Evidence Based Scheduling

Today I read this interesting article about Evidence Based Scheduling (EBS), a scheduling system based on evidence emerging from historical timesheet data recorded by individual developers. I pretty much agree with Joel but I have two notes:
  1. Joel says that if you extimate tasks that take more than 16 hours to complete you're "officially doomed", and that you should break up every task to fit within the limit. As a matter of fact, in iterative development you accept the fact that initial estimates are not really estimates, but "kind and tentative answers" based on the experience of the developers. You can't break up all the tasks at the beginning of a project, and even in the middle of it you normally estimate precisely only for the next iteration or two. So the schedule gradually emerges, but it never goes too far in time. It would be unrealistic, and it would not consider the Uncertainty Principle: "uncertainty is inherent and inevitable in software projects and processes". That's the "bad" news for the management. The good news is that the schedule will be more and more precise, though I never thought of the Monte Carlo method (which I'm going to try in the future). Then, I agree with Joel on designing short tasks, but only in the context of the iteration.

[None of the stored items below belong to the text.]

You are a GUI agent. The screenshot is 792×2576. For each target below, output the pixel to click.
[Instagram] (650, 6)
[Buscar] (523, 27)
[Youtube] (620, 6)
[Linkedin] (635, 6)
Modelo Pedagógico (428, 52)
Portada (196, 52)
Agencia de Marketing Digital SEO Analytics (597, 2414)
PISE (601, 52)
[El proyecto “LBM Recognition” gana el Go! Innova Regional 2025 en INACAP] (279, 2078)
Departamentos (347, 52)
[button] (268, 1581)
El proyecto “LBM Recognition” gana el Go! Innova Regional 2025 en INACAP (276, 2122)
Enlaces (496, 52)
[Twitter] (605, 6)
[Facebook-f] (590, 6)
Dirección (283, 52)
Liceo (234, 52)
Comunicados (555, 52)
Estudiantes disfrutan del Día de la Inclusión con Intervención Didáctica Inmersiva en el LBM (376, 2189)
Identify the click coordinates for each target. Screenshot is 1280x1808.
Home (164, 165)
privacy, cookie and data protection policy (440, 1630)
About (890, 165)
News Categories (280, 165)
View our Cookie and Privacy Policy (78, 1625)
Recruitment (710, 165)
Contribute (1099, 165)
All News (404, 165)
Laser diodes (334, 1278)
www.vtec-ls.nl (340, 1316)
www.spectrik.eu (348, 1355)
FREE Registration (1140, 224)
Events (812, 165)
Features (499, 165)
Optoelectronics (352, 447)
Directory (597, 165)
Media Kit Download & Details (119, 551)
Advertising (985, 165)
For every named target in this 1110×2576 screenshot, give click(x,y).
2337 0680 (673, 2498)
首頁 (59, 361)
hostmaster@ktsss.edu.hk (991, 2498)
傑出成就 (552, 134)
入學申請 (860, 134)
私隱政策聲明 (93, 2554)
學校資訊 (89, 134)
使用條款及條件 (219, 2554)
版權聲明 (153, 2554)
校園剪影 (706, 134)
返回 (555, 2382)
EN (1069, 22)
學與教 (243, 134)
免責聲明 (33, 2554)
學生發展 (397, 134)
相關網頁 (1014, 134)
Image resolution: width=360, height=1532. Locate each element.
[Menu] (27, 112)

  2. Joel says that when you're interrupted you should "keep the clock running" and add the "wasted" time to the original task you were working on. I have been using the Pomodoro Technique for quite a time, which has a quite different approach: basically you have a 25-minute time slot called a pomodoro, which is your unit of measurement. You try to manage and pospone interruptions, but if you have to deal with them at the moment you simply cancel your pomodoro, which means that you don't count it as time spent on your original task. At the end of the day you track the number of pomodoros you have completed, and add them up to your personal record. That can give you an idea of how many ideal engineering hours (IEH, a metric used in the XP method) you can work in a day. That's just another way to keep track of the wasted time: you work 8 hours a day, but you maybe have only 5 of them to spend on your project. That doesn't go against Joel, but simply gives another point of view which leads more or less to the same (good) result.
I liked the metaphore of the schedule seen as a box of wood blocks. To manage overscheduling you ideally talk the Product Owner and have him choose which tasks should slip to next iteration, which is another way to say which blocks should go into the next box. To quote Craig Larman, "people remember slipped dates, not slipped features".